As expected, Chinese economic data printed weak but was within market forecasts, spurring a small relief rally in risk in late Asian trade today. Chinese GDP came in line at 7.6%, Retail Sales were slightly better at 13.7% versus 13.5% while Industrial Production missed its mark at 9.5% versus 9.8% eyed.
Overall this was the slowest pace of expansion in three years indicating a clear slowdown in growth in world’s second biggest economy. However, China Daily reported that officials expect growth to rebound to 8% in Q3 and 8.3% in Q4 reaching the key 8% target by end of the year.
Investors now expect a soft landing for the Chinese economy with PBOC anticipated to lower rates 2 or 3 times before the end of the year in order to stimulate demand, yet with Europe – China’s biggest export market – showing few signs of improvement the prospect of further contraction in Chinese rate of growth remains a very real possibility.

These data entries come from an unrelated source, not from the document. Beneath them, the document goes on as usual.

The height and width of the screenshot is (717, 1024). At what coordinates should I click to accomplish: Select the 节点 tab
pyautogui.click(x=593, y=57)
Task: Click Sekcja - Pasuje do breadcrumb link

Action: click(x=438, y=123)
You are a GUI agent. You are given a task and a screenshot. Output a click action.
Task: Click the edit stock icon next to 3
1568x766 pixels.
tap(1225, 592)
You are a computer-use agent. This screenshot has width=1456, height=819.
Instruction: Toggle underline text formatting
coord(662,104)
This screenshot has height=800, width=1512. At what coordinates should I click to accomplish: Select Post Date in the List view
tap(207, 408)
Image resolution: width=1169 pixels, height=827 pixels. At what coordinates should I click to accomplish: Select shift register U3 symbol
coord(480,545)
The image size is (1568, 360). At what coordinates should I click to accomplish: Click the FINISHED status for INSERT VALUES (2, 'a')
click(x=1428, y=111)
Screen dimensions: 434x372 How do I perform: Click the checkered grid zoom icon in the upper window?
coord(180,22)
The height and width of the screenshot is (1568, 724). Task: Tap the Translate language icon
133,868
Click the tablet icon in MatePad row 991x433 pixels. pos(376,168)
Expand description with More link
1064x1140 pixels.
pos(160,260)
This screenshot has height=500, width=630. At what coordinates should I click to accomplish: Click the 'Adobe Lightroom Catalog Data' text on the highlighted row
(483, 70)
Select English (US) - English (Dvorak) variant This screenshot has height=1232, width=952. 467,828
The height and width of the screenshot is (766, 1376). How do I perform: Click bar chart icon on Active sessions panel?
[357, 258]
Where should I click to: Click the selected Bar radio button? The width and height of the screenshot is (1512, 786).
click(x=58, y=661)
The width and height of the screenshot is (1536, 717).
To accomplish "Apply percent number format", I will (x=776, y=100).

The Aussie reacted best to the in-line data, rallying to a high of 1.0173 in the aftermath of the news after touching the 1.0100 level earlier in the day. However, as European session got underway much of the enthusiasm from the relief rally has faded and the pair has fallen below 1.1050 level once again. The unexpected two notch downgrade by Moody’s of Italian sovereign debt has further dampened risk appetite creating fresh downward pressure on the unit. Investors will now focus on the Italian 10 year bond auction at 10 GMT today to see the market response to the latest news.